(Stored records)
————————
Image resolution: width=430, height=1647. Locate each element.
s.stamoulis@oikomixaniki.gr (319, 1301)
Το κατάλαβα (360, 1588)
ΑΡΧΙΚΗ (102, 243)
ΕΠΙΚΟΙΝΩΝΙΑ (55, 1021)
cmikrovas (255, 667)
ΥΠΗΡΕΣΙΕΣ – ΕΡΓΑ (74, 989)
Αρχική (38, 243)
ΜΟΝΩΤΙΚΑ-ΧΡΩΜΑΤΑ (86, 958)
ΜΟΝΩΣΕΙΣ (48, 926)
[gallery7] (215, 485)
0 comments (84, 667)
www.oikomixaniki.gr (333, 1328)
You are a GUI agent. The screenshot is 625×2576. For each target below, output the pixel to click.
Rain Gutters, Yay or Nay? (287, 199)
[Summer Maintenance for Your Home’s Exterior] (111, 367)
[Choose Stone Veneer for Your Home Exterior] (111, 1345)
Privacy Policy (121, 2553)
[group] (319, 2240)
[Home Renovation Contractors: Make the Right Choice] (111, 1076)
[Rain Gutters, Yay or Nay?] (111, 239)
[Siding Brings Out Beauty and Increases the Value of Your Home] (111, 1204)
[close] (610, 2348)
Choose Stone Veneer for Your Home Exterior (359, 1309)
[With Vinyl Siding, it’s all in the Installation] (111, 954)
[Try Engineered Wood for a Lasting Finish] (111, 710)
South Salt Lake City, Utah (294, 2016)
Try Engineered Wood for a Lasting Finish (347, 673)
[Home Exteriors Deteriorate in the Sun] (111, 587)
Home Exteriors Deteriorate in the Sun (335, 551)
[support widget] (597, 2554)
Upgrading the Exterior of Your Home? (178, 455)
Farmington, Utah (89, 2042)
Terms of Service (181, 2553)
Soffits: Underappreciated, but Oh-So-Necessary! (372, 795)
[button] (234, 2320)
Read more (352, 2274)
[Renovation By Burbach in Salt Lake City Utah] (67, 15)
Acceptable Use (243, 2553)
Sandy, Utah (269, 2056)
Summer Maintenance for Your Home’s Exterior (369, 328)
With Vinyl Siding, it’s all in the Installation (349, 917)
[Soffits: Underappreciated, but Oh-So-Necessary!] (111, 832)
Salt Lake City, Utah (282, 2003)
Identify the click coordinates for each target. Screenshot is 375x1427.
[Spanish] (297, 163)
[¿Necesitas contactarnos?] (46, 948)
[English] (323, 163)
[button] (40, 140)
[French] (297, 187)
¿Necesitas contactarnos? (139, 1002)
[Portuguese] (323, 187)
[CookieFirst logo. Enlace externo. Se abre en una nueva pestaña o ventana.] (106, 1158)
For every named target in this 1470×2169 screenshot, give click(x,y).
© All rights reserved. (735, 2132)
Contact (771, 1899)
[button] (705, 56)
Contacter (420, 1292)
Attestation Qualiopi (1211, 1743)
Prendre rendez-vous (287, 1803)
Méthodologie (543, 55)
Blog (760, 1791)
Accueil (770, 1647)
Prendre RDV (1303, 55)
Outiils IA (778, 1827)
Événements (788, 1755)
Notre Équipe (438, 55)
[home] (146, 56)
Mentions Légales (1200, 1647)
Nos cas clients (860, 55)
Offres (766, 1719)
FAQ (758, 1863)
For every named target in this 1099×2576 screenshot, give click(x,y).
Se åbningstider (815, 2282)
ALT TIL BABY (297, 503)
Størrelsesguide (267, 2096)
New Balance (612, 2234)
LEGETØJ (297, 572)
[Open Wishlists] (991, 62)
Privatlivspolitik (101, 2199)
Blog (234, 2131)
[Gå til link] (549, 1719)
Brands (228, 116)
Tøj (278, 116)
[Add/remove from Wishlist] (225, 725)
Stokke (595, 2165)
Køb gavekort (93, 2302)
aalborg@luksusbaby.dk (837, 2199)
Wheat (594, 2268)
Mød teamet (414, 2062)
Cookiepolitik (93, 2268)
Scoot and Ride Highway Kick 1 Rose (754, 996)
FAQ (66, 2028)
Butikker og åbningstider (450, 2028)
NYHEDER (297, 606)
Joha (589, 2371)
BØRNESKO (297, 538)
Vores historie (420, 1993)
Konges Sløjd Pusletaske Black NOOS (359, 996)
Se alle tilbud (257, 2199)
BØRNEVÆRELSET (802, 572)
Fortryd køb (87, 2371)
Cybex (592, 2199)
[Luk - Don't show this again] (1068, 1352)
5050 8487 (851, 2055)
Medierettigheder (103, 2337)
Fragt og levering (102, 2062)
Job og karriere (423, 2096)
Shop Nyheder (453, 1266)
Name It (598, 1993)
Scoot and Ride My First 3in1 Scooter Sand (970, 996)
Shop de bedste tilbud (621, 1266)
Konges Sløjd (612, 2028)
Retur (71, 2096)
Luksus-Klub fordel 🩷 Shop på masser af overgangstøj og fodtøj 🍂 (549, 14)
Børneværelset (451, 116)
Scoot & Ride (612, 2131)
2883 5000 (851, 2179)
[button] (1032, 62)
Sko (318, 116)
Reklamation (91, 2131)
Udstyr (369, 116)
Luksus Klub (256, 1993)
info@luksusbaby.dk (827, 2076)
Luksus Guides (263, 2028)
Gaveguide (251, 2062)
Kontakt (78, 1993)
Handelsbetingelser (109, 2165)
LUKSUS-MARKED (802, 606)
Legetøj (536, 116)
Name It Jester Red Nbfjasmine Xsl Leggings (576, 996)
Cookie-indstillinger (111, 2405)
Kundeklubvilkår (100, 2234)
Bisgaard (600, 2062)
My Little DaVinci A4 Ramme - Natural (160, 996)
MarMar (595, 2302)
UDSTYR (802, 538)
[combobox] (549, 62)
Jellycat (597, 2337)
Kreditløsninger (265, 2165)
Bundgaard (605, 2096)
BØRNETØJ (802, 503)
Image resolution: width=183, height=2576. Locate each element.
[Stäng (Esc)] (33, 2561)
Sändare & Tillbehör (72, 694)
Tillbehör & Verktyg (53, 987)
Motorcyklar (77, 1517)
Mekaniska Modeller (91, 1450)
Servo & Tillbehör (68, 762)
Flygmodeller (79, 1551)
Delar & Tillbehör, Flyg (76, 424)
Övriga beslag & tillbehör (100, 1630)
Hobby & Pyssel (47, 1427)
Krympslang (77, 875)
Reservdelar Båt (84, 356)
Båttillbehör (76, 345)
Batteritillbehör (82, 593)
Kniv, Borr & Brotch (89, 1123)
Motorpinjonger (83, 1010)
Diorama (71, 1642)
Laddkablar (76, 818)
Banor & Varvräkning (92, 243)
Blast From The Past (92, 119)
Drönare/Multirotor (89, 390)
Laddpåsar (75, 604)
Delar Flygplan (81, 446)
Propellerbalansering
————————
YOUR INSTRUCTIONS: Only the lines of the data holding the string "Summer" are wanted; copy each of them.

OUTPUT OF THE EXERCISE:
[Summer Maintenance for Your Home’s Exterior] (111, 367)
Summer Maintenance for Your Home’s Exterior (369, 328)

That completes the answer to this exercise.